## Prompt
Turn the lines below into a numbered list, leaving out any blank lines.

## Start

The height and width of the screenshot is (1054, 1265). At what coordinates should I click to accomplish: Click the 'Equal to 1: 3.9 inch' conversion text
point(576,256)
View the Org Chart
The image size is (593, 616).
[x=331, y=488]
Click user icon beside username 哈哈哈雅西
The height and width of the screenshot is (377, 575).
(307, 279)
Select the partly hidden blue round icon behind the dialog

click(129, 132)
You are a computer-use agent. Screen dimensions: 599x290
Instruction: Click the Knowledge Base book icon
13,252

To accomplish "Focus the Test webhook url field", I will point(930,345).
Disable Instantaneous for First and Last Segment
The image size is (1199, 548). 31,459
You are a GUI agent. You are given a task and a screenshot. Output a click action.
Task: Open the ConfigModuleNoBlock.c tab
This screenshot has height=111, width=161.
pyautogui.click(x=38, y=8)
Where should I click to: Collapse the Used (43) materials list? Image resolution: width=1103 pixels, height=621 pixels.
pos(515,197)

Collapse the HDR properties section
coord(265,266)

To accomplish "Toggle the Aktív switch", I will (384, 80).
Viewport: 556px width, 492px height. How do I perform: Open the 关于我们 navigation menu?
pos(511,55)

## End

## Response
1. The height and width of the screenshot is (1054, 1265). At what coordinates should I click to accomplish: Click the 'Equal to 1: 3.9 inch' conversion text
2. point(576,256)
3. View the Org Chart
4. The image size is (593, 616).
5. [x=331, y=488]
6. Click user icon beside username 哈哈哈雅西
7. The height and width of the screenshot is (377, 575).
8. (307, 279)
9. Select the partly hidden blue round icon behind the dialog
10. click(129, 132)
11. You are a computer-use agent. Screen dimensions: 599x290
12. Instruction: Click the Knowledge Base book icon
13. 13,252
14. To accomplish "Focus the Test webhook url field", I will point(930,345).
15. Disable Instantaneous for First and Last Segment
16. The image size is (1199, 548). 31,459
17. You are a GUI agent. You are given a task and a screenshot. Output a click action.
18. Task: Open the ConfigModuleNoBlock.c tab
19. This screenshot has height=111, width=161.
20. pyautogui.click(x=38, y=8)
21. Where should I click to: Collapse the Used (43) materials list? Image resolution: width=1103 pixels, height=621 pixels.
22. pos(515,197)
23. Collapse the HDR properties section
24. coord(265,266)
25. To accomplish "Toggle the Aktív switch", I will (384, 80).
26. Viewport: 556px width, 492px height. How do I perform: Open the 关于我们 navigation menu?
27. pos(511,55)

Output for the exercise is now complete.